Kutipan Teks
━━━━━━━━
Lembaga Kajian PBNU: Belum Ada Komoditas Atau Industri Lain yang Setara Kontribusi Tembakau
loading...
A
A
A
JAKARTA - Hasil riset Lembaga Kajian dan Pengembangan Sumber Daya Manusia Pengurus Besar Nahdlatul Ulama (LAKPESDAM- PBNU ) menemukan fakta, bahwa kebijakan pertembakauan dan PP 109 tahun 2012 menimbulkan kekhawatiran di Industri Hasil Tembakau (IHT) . Hal ini dari hasil riset pada tiga daerah penghasil tembakau, yaitu Pamekasan Madura, Rembang, dan Lombok Nusa Tenggara Barat (NTB).
PP 109 tahun 2012 tentang Pengamanan Bahan yang Mengandung Zat Adiktif Berupa Produk Tembakau bagi Kesehatan, selain menciptakan persoalan baru. Regulasi ini telah membatasi gerak petani daerah yang mayoritas warga Nadliyin untuk tumbuh dan berkembang.
Peneliti LAKPESDAM PBNU, Hifdzil Alim menjelaskan, tembakau sudah ada sejak lama di negara ini kemudian ditekan konsumsinya dengan berbagai kebijakan yang berlapis. Ini yang mendasari LAKPESDAM untuk melakukan penelitian tentang implementasi kebijakan-kebijakan di bidang pertembakuan dan dampaknya bagi petani tembakau di daerah.
“Tembakau menghidupi masyarakat dan menyumbangkan pendapatan yang signifikan bagi negara dari sisi cukai, penyerapan tenaga kerja, serta menjadi elemen penting untuk menggerakkan perekonomian dan pembangunan di daerah. Kami mendapati fakta bahwa belum ada komoditas ataupun industri lain yang dapat setara kontribusinya selain tembakau,” jelas Hifdzil.
Lebih lanjut pada kegiatan diseminasi “Kebijakan Pertembakauan dan Dampaknya terhadap Petani dan Industri Hasil Tembakau (IHT), Implementasi PP 109 Tahun 2012 tentang Pengamanan Bahan yang Mengandung Zat Adiktif Berupa Produk Tembakau bagi Kesehatan” yang dilaksanakan di Jakarta, Selasa (26/7/2021). Hifdzil mengungkapkan, implementasi PP 109 Tahun 2012 terbukti sangat dirasakan dampaknya oleh para petani tembakau dan IHT, karena banyaknya pembatasan-pembatasan dalam produksi, pengolahan, pemasaran, dan konsumsi produk tembakau.
━━━━━━━━
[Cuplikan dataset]
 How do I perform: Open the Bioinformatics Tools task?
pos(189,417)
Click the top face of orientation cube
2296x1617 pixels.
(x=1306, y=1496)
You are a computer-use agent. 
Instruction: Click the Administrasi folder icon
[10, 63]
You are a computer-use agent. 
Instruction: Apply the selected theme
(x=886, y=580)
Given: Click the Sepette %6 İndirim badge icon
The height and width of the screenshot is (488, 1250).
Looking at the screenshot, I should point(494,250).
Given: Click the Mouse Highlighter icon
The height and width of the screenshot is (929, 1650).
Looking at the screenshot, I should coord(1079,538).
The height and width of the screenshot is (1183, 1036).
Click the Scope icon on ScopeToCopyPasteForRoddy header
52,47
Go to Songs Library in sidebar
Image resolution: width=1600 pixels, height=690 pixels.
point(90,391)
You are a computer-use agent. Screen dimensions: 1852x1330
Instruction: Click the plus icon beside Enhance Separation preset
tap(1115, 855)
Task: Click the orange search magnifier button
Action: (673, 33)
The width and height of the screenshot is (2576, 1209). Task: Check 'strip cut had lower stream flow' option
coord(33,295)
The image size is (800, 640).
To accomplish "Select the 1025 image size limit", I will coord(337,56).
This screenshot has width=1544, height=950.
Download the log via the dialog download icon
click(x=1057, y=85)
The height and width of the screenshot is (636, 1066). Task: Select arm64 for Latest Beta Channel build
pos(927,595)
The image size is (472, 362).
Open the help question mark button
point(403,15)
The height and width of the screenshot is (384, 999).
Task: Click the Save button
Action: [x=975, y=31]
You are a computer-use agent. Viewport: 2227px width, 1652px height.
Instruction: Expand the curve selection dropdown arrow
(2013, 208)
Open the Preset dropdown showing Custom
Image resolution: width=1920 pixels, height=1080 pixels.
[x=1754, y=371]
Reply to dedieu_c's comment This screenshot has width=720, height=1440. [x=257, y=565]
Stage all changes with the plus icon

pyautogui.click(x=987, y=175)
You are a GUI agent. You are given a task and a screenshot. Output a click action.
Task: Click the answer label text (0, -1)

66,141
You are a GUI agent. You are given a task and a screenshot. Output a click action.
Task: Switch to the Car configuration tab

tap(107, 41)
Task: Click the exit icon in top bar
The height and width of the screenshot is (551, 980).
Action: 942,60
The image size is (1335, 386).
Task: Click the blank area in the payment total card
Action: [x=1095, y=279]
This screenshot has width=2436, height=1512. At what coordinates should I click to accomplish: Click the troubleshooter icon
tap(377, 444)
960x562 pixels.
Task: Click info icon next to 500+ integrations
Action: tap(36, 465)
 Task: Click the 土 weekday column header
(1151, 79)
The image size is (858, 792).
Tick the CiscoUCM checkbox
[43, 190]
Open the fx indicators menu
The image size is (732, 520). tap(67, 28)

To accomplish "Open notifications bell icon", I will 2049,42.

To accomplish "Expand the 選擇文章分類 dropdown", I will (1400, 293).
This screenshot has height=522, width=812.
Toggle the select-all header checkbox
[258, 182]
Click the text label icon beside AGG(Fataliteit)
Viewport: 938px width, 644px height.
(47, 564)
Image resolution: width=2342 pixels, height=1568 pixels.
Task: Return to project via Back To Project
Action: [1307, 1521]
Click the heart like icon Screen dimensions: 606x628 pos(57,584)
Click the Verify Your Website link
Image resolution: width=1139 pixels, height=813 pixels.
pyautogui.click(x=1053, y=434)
━━━━━━━━
Tugas Tertulis
a – Perbarui bagian teks tentang kebijakan tembakau yang dimulai pada kata-kata yang memuat "Lebih lanjut pada" dan berakhir setelah "konsumsi produk tembakau.", dengan mengganti "diseminasi" menjadi "sosialisasi".
b – Jawablah pertanyaan berikut berdasarkan teks tentang kebijakan tembakau.
(i) Di tiga daerah mana riset LAKPESDAM PBNU dilakukan?
(ii) Siapa nama peneliti LAKPESDAM PBNU yang dikutip?
(iii) Di kota mana kegiatan diseminasi dilaksanakan?
Baris-baris data di atas merupakan bahan tersendiri yang tidak berkaitan dengan teks tentang kebijakan tembakau.

Hasil Tiap Tugas
a –
Lebih lanjut pada kegiatan sosialisasi “Kebijakan Pertembakauan dan Dampaknya terhadap Petani dan Industri Hasil Tembakau (IHT), Implementasi PP 109 Tahun 2012 tentang Pengamanan Bahan yang Mengandung Zat Adiktif Berupa Produk Tembakau bagi Kesehatan” yang dilaksanakan di Jakarta, Selasa (26/7/2021). Hifdzil mengungkapkan, implementasi PP 109 Tahun 2012 terbukti sangat dirasakan dampaknya oleh para petani tembakau dan IHT, karena banyaknya pembatasan-pembatasan dalam produksi, pengolahan, pemasaran, dan konsumsi produk tembakau.

b –
(i) Pamekasan Madura, Rembang, dan Lombok Nusa Tenggara Barat (NTB).
(ii) Hifdzil Alim.
(iii) Jakarta.